Je suis passé à l'Apple Store du coin pour tâter les deux téléphones.
Côté logiciel, le tap-tap pour aider à atteindre la moitié haute de l'écran est pas mal ; ça fonctionne même si ce n'est pas très élégant.
Le mode paysage du 6+ est une bonne nouveauté bien réussie.

Côté matériel, l'écran est joli, la prise en main plus agréable que je ne le pensais. Le 6+ n'est pas _si_ grand. Surtout, le 6 a un bon équilibre et tient bien en main (j'ai des mains assez petites et pas de problème).

Pour le reste des caractéristiques techniques, je ne peux rien dire.

Quant à l'esthétique... Il est vraiment _moyen_ : il se fond dans la masse, quoi, ni moche ni beau, quelconque (au mieux). Et l'arrière est assez disgracieux, il faut bien l'admettre.

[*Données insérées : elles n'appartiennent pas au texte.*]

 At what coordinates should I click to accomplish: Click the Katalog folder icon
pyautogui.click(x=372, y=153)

Son meilleur atout reste iOS, je dirais. Certainement pas son prix, plutôt déraisonnable.


----------



## Ardienn (22 Septembre 2014)

J'en reviens également. 

Je dois dire que je suis de plus en plus dubitatif. Au départ, je voulais prendre le 6+, puis le 6. Et maintenant, je me tâte. L'envie a l'air de s'en être allée. 

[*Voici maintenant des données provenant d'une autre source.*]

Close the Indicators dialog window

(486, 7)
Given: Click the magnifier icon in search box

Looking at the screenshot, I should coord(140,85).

la taille me pose un problème, même sur le 6. Même si j'ai de grandes mains. 

L'écran reste magnifique. Il est vraiment très léger (j'ai un 4s). Mais pendant une dizaine de minutes j'ai joué le jeu de tout faire à une main, et c'est là ou je ne suis pas totalement convaincu. Il est vraiment grand, bon sang... En n'utilisant pas le double tap, il a failli basculer vers l'avant à 2 ou 3 reprises. J'ai vu une femme le faire tomber sur la table en le reposant (mais c'était un 6+, et c'était d'une main qu'elle comptait le faire). Peut-être que c'est simplement un coup à prendre. 

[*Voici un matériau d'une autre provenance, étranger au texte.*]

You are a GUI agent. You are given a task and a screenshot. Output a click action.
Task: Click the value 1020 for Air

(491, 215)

J'en suis clairement à regretter un iphone taille 5s avec toutes les améliorations (caméra principalement). En sortant, j'ai "retrouvé" mon 4s et je me suis surpris à avoir du "plaisir" à l'avoir bien en main. Finalement, j'hésite à prendre le 6. (probable que je le prenne, ou alors attendre le prochain tour). 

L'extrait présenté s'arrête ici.